The Coronation of Queen Elizabeth II (2012) is an hour-long documentary that details everything from the planning stage through to the ceremony. Since it was televised to the nation at that time, it is comprised of landmark footage plus interviews with actual participants.
She is fictionalized in Princess Elizabeth’s Spy (2012) as a 14-year-old girl stashed away for safety, along with her sister, in Windsor Castle during World War II. This book by Susan Elia MacNeal is the second in the Maggie Hope Mystery series. Maggie is not happy to be posted as a tutor/babysitter, but when one of their group dies under mysterious circumstances, they discover a much larger threat. “Lilibet” assists immensely in foiling the plot.
In The Queen and I (1992) by Sue Townsend, Queen Elizabeth’s “annus horribilis” becomes much more awful. Due to a change in government, she and her family are forced to move into a council estate, basically a group of downtrodden duplexes. The story chronicles their attempts to be “ordinary” people with poignancy and humor.

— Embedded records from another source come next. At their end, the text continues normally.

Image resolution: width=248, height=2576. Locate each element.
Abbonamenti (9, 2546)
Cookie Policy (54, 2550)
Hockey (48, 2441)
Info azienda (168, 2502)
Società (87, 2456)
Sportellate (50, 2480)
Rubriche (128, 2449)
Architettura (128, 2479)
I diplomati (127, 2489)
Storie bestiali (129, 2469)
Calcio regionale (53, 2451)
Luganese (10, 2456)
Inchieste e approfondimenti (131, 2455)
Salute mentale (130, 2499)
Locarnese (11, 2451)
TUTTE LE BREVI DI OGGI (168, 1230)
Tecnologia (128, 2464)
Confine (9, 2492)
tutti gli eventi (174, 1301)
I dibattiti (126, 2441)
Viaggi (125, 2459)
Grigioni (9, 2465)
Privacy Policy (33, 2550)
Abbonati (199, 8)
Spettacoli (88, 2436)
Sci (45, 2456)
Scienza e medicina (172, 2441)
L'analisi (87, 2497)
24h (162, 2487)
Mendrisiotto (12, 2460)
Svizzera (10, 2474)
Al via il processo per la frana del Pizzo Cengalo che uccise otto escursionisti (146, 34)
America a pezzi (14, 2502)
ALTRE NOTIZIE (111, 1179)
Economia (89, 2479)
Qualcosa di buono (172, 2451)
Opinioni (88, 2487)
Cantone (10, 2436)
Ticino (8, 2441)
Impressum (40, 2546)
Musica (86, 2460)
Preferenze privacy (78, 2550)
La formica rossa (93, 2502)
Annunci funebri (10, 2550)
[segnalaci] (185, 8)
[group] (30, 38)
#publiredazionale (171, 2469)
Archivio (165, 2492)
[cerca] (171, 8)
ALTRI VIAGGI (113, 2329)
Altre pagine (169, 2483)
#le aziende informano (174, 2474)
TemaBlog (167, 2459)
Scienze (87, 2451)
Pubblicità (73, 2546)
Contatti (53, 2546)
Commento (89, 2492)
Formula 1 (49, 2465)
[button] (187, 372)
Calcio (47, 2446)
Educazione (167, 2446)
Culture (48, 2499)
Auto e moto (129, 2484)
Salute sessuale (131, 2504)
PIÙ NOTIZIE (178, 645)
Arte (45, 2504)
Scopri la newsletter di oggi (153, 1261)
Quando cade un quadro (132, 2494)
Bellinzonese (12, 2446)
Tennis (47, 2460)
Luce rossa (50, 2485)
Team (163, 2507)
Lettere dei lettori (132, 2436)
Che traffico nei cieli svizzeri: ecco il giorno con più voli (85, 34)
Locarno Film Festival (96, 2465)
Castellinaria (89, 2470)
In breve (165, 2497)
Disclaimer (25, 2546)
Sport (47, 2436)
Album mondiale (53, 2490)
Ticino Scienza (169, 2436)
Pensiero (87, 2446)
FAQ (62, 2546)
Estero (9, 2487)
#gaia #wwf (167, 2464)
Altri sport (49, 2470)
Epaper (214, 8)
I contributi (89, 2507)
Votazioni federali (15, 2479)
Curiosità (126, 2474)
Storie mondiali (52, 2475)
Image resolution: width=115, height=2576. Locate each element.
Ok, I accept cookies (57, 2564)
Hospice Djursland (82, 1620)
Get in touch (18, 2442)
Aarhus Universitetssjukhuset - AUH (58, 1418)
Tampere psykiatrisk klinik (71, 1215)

Although Mrs Queen Takes the Train by William Kuhn was published in 2012, the events in the novel take place “several years ago”. In a fit of nostalgia, the Queen decides to visit her old yacht Britannia, now retired to a berth in Leith, Scotland. When members of staff discover she’s scarpered, they set off to retrieve her before the tabloids discover Queen Elizabeth’s disappearance. It is a character study not only of the Queen but Britons of all sorts.
Lastly, I recommend The Diamond Queen (2012) for an intense, yet intimate, look at Queen Elizabeth’s life. This three-part documentary follows her activities over a year and a half culminating in the 60th Jubilee festivities. It also includes personal interviews with many other members of the royal family.
Like Halley’s Comet, take a moment to savour [sic] this once-in-a-lifetime event!